Bir Zaman Yolculuğu… Doğal yoğunluk filtreleri 2013 yılında hayatıma girdi, Fotoğraf serüvenimde kendimi en çok ifade etme isteği duyduğum sıralarda. Duygusal dünyamı minimize etmeyi çok istiyor ama doğru çalışma prensibi konusunda arayışımı hala sürdürüyordum. Kendimi fotografik olarak tam olarak anlatamadığımı biliyor ve bunun eksikliğini yaşıyordum. Her şey bir gün, 10 stopluk bir filtre satın almam ile başladı.
Çalıştığım ilk karelerden itibaren beni şaşırtan ,zihnimde bambaşka bir dünyanın kapılarını aralayan,bu filtrelerle birlikte ,farklı ve içselleştirebildiğim bir dünya artık beni içine doğru çekiyordu. Fotoğralarım artık gerçekten ben ‘di…Onlar artık gerçekten benim kendimi anlatabildiğim hikayelere dönüşmüşlerdi.Oluşturduğum kompozisyonlar duygusal evrenimi destekliyordu.İçinde kaybolduğum bir evrenin kapıları aralanmıştı.
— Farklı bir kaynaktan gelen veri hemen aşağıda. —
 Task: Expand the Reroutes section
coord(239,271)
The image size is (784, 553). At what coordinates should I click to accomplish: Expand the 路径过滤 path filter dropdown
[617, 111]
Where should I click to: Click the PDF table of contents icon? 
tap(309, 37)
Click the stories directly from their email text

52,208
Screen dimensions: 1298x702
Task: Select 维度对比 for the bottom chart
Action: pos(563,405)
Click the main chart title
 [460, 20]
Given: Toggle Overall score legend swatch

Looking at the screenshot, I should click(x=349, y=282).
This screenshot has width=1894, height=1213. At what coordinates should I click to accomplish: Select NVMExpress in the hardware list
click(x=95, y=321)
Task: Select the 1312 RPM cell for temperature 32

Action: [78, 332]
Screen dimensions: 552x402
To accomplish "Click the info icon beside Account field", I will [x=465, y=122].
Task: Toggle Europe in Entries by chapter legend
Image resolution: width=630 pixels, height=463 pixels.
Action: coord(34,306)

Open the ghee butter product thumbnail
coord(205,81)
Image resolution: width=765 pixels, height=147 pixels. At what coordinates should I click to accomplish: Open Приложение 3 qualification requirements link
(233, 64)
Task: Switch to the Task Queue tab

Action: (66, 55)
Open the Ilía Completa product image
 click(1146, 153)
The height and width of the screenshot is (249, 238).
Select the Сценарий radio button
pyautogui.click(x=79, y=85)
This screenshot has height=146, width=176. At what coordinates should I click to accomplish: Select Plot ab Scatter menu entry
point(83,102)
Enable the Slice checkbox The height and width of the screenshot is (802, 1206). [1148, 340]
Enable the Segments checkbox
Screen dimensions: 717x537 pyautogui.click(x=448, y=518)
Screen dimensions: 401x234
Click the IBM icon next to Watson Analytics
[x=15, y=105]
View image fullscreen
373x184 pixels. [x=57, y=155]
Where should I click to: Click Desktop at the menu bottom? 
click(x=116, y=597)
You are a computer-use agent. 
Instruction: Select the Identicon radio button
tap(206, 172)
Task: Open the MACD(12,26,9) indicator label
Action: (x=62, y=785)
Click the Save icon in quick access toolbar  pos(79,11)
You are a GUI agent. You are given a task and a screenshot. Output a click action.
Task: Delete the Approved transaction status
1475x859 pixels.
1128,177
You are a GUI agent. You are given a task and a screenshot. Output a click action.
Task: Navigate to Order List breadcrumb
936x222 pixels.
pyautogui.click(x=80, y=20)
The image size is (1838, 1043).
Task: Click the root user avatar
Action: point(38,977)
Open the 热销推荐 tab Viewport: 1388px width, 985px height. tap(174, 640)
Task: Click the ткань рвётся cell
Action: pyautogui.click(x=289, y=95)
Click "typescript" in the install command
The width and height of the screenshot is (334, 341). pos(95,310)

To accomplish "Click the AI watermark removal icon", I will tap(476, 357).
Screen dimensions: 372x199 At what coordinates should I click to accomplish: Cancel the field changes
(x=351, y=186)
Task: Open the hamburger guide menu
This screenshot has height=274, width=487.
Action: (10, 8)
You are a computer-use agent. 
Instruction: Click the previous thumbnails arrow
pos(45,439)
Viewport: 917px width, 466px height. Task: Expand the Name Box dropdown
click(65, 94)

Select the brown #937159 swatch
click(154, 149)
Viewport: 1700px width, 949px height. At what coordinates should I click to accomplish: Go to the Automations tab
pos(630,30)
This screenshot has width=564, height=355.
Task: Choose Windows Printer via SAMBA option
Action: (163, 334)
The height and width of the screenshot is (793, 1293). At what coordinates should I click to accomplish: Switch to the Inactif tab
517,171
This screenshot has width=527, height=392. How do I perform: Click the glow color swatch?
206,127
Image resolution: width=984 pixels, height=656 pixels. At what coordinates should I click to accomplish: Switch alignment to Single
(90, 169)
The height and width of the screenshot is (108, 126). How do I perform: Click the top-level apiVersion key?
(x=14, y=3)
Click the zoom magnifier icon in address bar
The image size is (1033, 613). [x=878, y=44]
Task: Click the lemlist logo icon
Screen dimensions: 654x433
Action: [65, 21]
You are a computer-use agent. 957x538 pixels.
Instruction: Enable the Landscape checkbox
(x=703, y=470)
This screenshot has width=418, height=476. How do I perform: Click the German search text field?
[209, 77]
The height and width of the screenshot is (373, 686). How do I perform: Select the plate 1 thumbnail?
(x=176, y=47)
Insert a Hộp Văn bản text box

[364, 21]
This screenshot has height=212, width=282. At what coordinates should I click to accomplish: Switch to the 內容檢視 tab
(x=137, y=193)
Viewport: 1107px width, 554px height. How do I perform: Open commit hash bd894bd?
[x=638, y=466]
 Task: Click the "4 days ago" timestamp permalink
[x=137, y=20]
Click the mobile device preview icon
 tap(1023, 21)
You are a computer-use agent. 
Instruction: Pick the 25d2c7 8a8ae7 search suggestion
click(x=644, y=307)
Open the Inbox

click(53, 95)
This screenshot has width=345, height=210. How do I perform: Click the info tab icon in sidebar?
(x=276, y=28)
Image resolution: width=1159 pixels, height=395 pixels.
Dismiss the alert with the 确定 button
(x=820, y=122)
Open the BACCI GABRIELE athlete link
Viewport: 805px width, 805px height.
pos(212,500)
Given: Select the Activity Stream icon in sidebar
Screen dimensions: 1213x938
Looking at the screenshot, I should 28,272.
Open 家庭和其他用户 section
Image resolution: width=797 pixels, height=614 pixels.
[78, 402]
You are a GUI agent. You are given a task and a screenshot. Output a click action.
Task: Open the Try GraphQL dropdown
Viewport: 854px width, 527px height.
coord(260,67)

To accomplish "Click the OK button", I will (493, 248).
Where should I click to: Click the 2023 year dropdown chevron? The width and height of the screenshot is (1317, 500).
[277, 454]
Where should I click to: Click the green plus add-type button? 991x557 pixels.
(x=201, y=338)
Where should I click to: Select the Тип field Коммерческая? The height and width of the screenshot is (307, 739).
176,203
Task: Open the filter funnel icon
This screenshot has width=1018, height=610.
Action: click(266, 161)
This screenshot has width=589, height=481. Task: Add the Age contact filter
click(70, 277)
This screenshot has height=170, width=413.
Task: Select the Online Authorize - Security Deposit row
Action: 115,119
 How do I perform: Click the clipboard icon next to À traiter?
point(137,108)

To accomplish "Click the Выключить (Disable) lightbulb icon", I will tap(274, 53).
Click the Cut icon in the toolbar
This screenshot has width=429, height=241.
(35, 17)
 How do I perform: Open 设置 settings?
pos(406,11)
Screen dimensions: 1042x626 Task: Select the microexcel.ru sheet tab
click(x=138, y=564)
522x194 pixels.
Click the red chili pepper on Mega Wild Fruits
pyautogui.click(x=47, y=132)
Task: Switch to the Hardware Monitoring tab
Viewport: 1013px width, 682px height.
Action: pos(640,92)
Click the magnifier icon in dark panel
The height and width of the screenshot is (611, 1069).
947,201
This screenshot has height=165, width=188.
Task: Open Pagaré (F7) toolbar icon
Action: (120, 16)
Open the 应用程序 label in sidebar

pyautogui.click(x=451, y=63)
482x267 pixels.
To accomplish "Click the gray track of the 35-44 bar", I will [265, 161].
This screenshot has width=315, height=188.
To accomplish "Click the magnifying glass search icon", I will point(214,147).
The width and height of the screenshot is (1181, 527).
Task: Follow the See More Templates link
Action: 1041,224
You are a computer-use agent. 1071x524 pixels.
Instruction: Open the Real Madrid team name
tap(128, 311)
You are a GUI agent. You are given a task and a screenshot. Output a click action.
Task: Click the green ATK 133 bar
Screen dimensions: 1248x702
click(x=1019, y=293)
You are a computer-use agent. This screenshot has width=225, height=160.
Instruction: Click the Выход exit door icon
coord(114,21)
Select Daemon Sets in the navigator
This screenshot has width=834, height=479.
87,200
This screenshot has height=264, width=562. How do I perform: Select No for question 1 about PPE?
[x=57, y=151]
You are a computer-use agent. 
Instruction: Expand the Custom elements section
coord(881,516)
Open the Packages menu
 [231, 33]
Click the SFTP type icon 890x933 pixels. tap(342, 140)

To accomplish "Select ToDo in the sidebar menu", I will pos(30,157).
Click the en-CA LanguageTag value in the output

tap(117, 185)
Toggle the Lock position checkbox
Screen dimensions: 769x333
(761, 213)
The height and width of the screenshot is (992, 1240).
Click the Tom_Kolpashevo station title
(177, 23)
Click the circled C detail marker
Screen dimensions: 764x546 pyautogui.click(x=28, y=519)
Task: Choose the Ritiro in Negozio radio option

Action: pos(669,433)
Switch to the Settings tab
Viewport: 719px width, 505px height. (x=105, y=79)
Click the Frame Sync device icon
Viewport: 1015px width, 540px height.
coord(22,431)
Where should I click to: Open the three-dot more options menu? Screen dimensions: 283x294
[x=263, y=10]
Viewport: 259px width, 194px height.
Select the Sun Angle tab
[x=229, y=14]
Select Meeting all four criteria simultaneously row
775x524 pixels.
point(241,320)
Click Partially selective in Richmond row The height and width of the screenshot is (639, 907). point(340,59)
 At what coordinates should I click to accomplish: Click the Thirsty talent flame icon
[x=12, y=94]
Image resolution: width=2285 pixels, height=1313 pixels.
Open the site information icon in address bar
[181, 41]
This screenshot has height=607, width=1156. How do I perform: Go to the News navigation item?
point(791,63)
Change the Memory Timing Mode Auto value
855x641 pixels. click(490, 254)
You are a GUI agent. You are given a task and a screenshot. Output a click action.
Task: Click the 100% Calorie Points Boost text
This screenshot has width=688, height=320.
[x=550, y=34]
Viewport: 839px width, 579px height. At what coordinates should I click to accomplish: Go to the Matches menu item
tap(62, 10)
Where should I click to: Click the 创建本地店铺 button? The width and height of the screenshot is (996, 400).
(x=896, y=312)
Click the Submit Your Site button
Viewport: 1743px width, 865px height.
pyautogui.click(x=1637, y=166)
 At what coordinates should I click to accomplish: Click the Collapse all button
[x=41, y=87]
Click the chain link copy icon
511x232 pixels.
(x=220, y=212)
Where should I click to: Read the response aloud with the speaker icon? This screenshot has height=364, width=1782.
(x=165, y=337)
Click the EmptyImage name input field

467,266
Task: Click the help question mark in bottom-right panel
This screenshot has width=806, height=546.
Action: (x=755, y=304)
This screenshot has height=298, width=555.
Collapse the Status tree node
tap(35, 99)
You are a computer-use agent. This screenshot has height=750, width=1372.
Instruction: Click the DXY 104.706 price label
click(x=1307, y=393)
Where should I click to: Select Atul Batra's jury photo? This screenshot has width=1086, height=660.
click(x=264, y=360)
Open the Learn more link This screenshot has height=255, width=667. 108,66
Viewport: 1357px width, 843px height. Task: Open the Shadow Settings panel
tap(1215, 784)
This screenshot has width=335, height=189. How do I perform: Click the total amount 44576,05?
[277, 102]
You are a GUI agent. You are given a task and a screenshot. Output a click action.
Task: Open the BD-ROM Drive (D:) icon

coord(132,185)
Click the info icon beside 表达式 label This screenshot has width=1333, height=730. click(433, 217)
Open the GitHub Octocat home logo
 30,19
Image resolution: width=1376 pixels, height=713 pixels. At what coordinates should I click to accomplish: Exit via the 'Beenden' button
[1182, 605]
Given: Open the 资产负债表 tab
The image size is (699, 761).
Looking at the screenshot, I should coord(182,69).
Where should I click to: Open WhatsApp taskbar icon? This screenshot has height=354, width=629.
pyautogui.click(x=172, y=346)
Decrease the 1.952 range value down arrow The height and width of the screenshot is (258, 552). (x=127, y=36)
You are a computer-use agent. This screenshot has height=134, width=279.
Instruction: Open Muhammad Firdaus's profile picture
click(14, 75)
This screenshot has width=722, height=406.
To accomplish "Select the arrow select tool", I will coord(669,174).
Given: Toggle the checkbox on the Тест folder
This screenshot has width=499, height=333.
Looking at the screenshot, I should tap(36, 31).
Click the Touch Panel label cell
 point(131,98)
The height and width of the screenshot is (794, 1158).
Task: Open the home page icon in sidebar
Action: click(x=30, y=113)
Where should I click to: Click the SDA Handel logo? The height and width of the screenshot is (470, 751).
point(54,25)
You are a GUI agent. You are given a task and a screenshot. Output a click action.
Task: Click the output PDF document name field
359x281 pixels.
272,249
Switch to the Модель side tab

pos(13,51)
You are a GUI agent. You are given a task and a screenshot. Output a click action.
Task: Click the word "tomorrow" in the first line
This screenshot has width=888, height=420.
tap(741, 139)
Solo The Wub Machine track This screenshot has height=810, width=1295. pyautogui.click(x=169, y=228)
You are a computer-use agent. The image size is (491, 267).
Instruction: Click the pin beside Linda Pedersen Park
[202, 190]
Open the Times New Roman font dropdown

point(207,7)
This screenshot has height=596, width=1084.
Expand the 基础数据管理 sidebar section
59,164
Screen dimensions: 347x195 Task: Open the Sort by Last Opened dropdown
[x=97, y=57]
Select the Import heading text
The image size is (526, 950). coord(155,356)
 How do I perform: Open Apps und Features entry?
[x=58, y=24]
Bu çalışma şekli oldukça zahmetli ve yorucuydu. Yaşadığımız dünyada elektronik baskılar insan beynini ele geçirmişken kolay yolu değil de zor olanı seçen ve yaşayan bir fotoğrafçının bu çağ yangını içinde ne önemi vardı? Aslında birçok kişinin yaptığı gibi yüzeysel bir çalışma şeklini benimsemek elbette çok daha basit ve rahat olurdu. Ama bir üretimi özel kılan onun zor elde edilmesi değil miydi? Bu filtreler ,kısa süre içerisinde kendi ideal dünyamı yaratıp ,sadece fotoğraf çekmeye değil fotoğraf hakkında yazmaya, ve düşünmeye de beni teşvik etti.Neredeyse her bir pozlamamın şiiri kendiliğinden yazılıyordu. Doğal yoğunluk filtreleri ile ilk oluşturduğum proje , ‘Bozcaada’da Zaman’ ada hakkında ilk ve tekti,2014 yılında ,21 haziran -4 temmuz tarihleri arasında,Bozcaada Sanat Galerisi’nde sergilendi ilgi gördü ve beğenildi.